おとなとおとな、になったら



「哀が成人になるまで手は出さない」
 そう、宣言したのは自分……なのだが。
「灰原がかわいすぎてつらい……」
 とくに夏なんか生殺しだぁ〜! と叫ぶ新一を、服部と黒羽は呆れたように睥睨した。
 気がつけば大学四年になっていた三人は、これに白馬がプラスされて立ち上げたミステリーサークルの一室で実に涼しい人工の風を浴びていた。
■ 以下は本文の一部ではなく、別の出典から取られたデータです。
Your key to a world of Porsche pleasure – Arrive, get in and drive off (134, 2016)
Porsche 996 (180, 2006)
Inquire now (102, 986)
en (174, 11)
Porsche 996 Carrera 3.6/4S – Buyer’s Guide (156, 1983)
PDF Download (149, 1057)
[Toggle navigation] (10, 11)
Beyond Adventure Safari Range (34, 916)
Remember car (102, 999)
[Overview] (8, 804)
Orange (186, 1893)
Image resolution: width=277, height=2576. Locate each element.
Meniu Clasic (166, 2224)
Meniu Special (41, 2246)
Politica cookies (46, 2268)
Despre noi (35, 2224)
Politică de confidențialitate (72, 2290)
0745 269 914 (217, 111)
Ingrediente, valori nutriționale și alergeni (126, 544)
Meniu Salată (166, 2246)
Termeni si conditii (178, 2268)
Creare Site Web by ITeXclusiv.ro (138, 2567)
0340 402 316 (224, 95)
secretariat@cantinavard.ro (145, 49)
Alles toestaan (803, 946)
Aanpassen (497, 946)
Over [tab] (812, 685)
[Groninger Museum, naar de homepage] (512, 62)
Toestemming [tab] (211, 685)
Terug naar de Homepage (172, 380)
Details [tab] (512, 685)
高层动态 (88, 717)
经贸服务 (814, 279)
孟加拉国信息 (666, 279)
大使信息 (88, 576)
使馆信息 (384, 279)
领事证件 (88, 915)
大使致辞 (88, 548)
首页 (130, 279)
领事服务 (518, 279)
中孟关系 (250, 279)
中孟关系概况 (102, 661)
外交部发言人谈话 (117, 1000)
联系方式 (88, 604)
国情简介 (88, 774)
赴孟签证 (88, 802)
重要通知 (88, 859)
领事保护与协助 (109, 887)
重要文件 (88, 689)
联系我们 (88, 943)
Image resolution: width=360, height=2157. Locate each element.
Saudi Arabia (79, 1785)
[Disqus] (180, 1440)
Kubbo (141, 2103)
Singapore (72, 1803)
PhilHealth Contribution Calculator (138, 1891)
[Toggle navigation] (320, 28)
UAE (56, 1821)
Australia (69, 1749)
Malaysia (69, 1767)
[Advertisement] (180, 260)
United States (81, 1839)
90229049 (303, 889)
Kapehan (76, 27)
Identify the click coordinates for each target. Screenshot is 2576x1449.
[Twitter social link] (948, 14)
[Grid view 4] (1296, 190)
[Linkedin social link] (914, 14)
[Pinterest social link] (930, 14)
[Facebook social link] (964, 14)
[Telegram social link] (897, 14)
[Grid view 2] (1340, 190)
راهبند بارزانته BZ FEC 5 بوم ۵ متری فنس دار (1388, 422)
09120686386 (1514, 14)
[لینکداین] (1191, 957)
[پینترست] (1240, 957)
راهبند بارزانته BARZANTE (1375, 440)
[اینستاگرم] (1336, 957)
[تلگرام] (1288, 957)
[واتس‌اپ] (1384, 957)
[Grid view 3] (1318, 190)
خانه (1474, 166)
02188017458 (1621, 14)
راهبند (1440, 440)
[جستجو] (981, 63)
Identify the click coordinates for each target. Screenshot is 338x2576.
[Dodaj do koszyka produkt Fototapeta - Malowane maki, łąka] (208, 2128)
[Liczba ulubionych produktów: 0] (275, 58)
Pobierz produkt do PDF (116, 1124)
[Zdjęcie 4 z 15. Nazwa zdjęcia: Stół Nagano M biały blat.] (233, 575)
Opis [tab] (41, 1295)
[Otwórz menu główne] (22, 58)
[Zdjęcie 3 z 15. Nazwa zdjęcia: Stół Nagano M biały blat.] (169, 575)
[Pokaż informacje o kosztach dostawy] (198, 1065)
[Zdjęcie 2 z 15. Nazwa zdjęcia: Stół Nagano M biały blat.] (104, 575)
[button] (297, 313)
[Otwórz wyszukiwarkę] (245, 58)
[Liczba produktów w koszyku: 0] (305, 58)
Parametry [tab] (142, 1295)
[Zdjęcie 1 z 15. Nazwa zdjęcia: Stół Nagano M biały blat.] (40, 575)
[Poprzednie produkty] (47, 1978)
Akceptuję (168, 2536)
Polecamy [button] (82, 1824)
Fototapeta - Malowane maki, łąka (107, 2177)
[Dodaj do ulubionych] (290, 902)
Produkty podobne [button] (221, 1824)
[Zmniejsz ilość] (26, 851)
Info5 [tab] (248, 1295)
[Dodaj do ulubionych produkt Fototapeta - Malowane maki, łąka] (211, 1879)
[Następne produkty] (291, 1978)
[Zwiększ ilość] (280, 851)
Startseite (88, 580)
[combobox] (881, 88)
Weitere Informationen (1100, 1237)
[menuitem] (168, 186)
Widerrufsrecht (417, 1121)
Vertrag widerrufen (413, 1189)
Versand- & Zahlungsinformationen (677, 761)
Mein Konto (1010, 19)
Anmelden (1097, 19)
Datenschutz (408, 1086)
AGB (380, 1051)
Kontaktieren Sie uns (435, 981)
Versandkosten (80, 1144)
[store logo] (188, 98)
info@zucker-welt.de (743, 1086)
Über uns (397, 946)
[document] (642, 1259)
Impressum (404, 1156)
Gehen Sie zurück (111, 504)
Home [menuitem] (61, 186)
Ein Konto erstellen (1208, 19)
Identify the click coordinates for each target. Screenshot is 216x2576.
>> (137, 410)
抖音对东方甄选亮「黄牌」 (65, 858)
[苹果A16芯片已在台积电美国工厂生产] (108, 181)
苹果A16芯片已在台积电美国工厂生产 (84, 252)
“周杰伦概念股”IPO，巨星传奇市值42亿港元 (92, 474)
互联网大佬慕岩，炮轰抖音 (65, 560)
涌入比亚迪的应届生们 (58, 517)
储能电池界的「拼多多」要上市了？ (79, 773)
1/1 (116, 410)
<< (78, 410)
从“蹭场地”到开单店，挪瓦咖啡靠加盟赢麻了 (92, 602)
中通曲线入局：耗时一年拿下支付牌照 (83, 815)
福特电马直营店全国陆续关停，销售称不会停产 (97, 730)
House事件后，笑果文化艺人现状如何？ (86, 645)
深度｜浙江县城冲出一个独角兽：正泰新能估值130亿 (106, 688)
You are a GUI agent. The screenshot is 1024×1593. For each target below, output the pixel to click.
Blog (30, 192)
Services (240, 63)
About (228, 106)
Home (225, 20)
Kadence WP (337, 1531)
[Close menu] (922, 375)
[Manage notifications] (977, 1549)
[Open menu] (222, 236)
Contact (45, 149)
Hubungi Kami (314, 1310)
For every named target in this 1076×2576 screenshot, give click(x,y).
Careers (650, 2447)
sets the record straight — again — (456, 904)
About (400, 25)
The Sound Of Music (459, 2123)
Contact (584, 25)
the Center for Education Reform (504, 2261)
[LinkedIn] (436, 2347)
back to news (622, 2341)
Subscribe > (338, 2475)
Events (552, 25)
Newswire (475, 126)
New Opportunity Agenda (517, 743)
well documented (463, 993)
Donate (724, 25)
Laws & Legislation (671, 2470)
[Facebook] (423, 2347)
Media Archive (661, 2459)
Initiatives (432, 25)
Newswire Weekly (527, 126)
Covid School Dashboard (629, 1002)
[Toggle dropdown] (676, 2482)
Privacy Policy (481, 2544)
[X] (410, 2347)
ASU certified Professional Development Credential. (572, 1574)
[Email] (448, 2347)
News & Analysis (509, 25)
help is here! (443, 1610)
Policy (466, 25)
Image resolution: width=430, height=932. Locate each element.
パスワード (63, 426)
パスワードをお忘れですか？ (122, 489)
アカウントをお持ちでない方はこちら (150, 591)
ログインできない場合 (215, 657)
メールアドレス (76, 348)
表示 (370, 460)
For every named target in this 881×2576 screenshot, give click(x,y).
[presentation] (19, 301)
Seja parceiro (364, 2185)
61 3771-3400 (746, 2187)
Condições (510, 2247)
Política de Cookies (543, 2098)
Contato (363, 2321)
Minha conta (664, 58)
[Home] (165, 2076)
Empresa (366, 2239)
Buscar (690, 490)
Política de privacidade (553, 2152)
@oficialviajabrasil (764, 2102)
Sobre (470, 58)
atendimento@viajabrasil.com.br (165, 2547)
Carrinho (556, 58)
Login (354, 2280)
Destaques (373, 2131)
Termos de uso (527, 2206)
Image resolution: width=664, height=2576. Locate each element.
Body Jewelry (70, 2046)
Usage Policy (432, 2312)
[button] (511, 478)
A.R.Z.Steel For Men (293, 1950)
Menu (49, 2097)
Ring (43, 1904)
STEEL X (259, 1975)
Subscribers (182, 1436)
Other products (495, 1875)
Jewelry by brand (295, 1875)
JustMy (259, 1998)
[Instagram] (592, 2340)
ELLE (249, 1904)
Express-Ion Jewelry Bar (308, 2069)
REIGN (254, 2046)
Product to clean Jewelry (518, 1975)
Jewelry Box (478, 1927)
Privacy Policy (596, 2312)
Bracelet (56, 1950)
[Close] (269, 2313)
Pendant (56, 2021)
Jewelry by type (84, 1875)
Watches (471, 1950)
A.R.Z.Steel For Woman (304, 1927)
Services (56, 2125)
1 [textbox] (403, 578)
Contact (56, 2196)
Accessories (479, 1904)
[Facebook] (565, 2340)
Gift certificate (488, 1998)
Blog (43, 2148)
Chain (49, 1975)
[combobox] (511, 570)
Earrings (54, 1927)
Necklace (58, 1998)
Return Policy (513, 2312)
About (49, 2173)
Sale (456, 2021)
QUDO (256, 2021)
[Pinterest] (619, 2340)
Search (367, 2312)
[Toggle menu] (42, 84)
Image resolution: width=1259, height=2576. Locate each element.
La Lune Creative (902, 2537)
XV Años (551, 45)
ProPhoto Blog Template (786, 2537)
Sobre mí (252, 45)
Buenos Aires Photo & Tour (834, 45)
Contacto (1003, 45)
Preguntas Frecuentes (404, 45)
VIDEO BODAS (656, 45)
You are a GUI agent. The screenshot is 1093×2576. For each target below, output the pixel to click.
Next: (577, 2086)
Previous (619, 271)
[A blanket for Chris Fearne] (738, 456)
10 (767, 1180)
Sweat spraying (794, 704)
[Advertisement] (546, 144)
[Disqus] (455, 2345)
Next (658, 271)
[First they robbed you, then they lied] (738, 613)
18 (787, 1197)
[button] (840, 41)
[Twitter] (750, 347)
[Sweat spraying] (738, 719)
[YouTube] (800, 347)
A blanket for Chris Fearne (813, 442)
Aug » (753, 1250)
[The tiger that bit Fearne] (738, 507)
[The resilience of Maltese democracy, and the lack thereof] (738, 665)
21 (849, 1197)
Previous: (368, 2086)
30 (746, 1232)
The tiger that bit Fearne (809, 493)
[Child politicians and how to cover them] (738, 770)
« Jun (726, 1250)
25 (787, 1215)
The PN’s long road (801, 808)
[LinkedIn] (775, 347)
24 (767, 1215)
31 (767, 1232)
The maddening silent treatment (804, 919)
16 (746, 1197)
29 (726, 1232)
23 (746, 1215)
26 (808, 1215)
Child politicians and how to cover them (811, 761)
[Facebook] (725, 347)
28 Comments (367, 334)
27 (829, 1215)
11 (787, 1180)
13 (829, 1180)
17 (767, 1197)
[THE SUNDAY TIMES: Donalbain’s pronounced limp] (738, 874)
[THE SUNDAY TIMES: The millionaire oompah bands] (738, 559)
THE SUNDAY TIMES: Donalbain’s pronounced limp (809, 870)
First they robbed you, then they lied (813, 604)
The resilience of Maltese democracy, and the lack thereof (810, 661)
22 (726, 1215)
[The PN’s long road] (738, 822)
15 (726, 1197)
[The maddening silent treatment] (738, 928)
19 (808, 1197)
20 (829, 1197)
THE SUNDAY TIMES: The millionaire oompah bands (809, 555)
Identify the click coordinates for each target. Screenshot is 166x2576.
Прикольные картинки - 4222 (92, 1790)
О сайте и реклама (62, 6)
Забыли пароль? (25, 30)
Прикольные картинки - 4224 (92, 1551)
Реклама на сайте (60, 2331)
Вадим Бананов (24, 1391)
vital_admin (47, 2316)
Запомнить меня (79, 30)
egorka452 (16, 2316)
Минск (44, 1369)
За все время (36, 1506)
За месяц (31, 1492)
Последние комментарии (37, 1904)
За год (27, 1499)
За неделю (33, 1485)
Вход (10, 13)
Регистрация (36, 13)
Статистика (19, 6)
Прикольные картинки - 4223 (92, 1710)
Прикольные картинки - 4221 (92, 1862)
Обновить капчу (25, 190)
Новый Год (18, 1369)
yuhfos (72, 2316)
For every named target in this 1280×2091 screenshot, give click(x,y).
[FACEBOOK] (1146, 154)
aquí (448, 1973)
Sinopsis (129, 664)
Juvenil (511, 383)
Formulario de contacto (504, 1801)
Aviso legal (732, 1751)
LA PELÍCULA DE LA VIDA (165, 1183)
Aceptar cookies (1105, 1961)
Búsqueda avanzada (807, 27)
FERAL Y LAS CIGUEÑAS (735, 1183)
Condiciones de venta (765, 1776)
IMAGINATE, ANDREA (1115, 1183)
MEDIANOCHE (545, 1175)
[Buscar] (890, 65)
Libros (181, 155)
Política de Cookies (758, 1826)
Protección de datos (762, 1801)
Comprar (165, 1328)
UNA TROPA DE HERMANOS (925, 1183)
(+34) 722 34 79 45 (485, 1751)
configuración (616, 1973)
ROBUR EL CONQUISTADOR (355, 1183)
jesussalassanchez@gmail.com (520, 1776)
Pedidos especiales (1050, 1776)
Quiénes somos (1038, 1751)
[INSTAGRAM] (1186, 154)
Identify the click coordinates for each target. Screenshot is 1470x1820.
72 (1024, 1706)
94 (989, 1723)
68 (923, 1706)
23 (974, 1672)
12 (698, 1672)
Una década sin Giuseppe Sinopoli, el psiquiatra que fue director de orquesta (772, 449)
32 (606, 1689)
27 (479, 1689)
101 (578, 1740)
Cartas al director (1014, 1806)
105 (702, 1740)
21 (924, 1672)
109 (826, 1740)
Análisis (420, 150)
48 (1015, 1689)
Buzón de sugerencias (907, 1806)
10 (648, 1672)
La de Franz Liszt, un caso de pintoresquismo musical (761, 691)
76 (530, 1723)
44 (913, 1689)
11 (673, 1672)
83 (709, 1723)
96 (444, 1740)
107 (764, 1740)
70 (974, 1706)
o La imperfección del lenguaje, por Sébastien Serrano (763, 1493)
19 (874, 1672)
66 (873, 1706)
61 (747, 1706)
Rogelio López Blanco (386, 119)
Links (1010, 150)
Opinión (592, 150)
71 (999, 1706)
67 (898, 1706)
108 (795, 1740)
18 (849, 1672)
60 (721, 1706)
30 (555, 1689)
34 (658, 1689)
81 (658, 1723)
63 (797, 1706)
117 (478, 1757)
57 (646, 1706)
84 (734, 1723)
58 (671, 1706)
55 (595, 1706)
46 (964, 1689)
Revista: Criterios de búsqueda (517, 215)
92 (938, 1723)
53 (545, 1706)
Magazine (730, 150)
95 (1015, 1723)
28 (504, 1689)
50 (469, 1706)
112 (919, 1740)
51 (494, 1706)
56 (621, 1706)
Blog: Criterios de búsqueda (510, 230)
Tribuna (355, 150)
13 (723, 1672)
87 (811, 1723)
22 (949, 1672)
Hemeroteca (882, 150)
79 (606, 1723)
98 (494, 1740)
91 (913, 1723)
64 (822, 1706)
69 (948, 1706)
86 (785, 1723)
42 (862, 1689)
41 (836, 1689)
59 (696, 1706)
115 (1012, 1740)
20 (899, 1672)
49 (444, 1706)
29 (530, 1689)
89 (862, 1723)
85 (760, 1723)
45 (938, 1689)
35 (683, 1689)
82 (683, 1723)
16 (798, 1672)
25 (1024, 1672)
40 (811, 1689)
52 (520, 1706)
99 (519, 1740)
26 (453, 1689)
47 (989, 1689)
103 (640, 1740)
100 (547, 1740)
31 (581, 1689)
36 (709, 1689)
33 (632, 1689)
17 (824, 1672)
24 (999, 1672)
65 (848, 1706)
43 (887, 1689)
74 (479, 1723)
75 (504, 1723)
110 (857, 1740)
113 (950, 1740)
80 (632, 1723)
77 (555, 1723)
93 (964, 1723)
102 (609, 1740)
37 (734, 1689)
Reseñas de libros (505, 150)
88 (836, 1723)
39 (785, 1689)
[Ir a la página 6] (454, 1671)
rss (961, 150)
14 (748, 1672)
 就職活動とは縁がないので気ままである。新一は卒業したら本格的に探偵事務所を開く予定だし、黒羽もすでにマジシャンとしての知名度を上げているから卒業後の予定など決まっている。服部は春に国家公務員T類試験──つまり警察官採用試験を受け、最終結果発表がまだだが、服部なら大丈夫だろうと新一だけでなく黒羽も白馬も思っている。ちなみに白馬は英国の大学院に進むらしい。
「アホやろ、自分」
「哀ちゃんっていまいくつだっけ……俺らが四年なんだから、十二? か。あーそりゃちょっとなぁ。ロリコンの謗り受けても文句は言えないや。でも最近の小学生は発育もいいし、この季節、哀ちゃんならさぞかし……」
「想像すんなバ快斗!」
「ひどいっ!」
 新一がそんなにひどい人だったなんて……! とよよよとご丁寧に哀の声音で泣き真似する黒羽に、新一は無言でテキストを投げつけた。黒羽の場合声真似なんてレベルではなくそのものの声音なのでタチが悪い。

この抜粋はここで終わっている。